6 października 2004 08:01

Polacy na Filarze Szkockim Bhagirathi III

We wrześniu wspólnie z Arkiem Grządzielem, Tomkiem Szumskim (obaj KW Jastrzębie) oraz Krzyśkiem Skoczylasem (KW Bielsko-Biała) byłem na wyprawie na Bhagirathi III (6454 m n.m.p.). Naszym celem był południowo-zachodni Filar Szkocki (5.8/A2, lód 45°/60°) poprowadzony w 1982 roku przez Allena Fyffe’a (znanego u nas jako współautora „Podręcznika Wspinaczki”) i Boba Bartona. Dotychczas tę 1300-metrową drogę pokonało pięć zespołów.


Bhagirathi III (fot. risk.ru)

Pierwszy etap wyprawy odbyliśmy wspólnie z „Chłopcami z Okładek” ;) Krzyśkiem Belczyńskim i Marcinem Tomaszewskim. Rozdzieliliśmy się w cztery dni od wyjazdu z Dehli, po dojściu do bazy – nasza była na 4500 m n.p.m.

Przy dobrej pogodzie przetransportowaliśmy cały majdan do bazy wysuniętej na około 5000 m n.p.m. Po tym donieśliśmy sprzęt pod ścianę kolejne trzysta metrów wyżej – trawersy w bardzo nieprzyjemnej kruchej i mokrej skale. I gdy wszystko już było gotowe załamała się pogoda. W drugim dniu oczekiwania dotarli do nas „Chłopcy z Okładek”. Ich wymarzonego Shark Fine’a zajęli Japończycy… Marcin z Krzyśkiem postanowili obejrzeć możliwości na słynnej nie poprowadzonej „Sieklucówce” ;) na Bhagirathi IV. Następnego dnia wyszło słońce i z nadzieją obserwowaliśmy jak na naszym filarze topnieją śniegi i wysycha skała.
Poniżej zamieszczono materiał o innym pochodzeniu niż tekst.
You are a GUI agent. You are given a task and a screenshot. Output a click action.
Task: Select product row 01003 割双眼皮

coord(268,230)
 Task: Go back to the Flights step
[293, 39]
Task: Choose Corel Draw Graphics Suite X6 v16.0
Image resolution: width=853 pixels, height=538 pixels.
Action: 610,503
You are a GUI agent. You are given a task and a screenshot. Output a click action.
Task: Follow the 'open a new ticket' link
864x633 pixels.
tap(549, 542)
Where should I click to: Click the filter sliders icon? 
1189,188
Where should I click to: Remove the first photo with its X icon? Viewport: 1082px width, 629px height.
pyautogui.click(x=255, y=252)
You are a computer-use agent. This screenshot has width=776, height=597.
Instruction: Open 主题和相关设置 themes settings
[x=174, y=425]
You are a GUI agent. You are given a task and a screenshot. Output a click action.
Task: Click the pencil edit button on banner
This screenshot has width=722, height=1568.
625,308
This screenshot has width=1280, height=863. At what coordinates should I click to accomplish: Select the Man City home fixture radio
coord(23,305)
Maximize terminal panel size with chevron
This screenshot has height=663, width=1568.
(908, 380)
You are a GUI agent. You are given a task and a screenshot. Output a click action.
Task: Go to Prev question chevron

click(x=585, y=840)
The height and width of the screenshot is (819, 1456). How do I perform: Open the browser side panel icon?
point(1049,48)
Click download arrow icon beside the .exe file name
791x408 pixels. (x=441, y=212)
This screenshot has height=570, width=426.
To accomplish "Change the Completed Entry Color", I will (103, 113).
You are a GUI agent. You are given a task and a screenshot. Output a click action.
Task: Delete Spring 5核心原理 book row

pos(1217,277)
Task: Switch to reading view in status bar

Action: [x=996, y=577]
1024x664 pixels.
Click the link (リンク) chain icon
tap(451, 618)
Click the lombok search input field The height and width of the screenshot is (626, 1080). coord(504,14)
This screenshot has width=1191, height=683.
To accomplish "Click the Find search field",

W tym czasie nasi mistrzowie wykonywali skomplikowane obliczenia – ich sprzęt był pod Meru – transport, wspinanie, kopuła szczytowa, powrót, karawana i cały czas brakowało im czasu. W końcu zrezygnowali ze wspinania na tej wyprawie.

19 września wbiliśmy się w ścianę to znaczy Tomek z Krzyśkiem mieli pociągnąć pierwsze kilkaset metrów. Moje uwagi co do źle wybranego początku drogi zostały zlekceważone :) i przez to udało nam się pokonać dolne partie drogi Waltera Holzlera. Drugiego dnia mieliśmy dostać się pod monolit, gdy przejąłem prowadzenie okazało się, że warunki są ciężkie. Szczeliny były zalodzone i mimo słońca panowała dość niska temperatura. Trzeciego dnia doszliśmy do Flake’a (przewodnik Babicza), który Tomek pokonał mimo bardzo niskiej temperatury i opadu śniegu. Tu po dyskusji zdecydowaliśmy się na odwrót, który okazał się ciężką walką. W końcu dotarliśmy do miejsca drugiego biwaku. Ta noc była szczególnie ciężka w opadzie śniegu w płachtach biwakowych.

Cały kolejny dzień zajęły nam zjazdy i późnym wieczorem dotarliśmy do kompletnie zasypanych namiotów. Następnego ranka zlikwidowaliśmy Bazę Wysuniętą i przez cały dzień mordowaliśmy się z ciężkimi worami w kopnym śniegu. Wcześniej „na sucho” ten odcinek zajmował nam 2 do 3 godzin.

25 września wspólnie z Krzyśkiem zeszliśmy do Gangotri, a nazajutrz Arek z Tomkiem po zlikwidowaniu bazy dołączyli do nas. Do końca trudności mieliśmy około 100 metrów, a do osiągnięcia szczytu zabrakło nam półtora może dwa i pół dnia dobrej pogody.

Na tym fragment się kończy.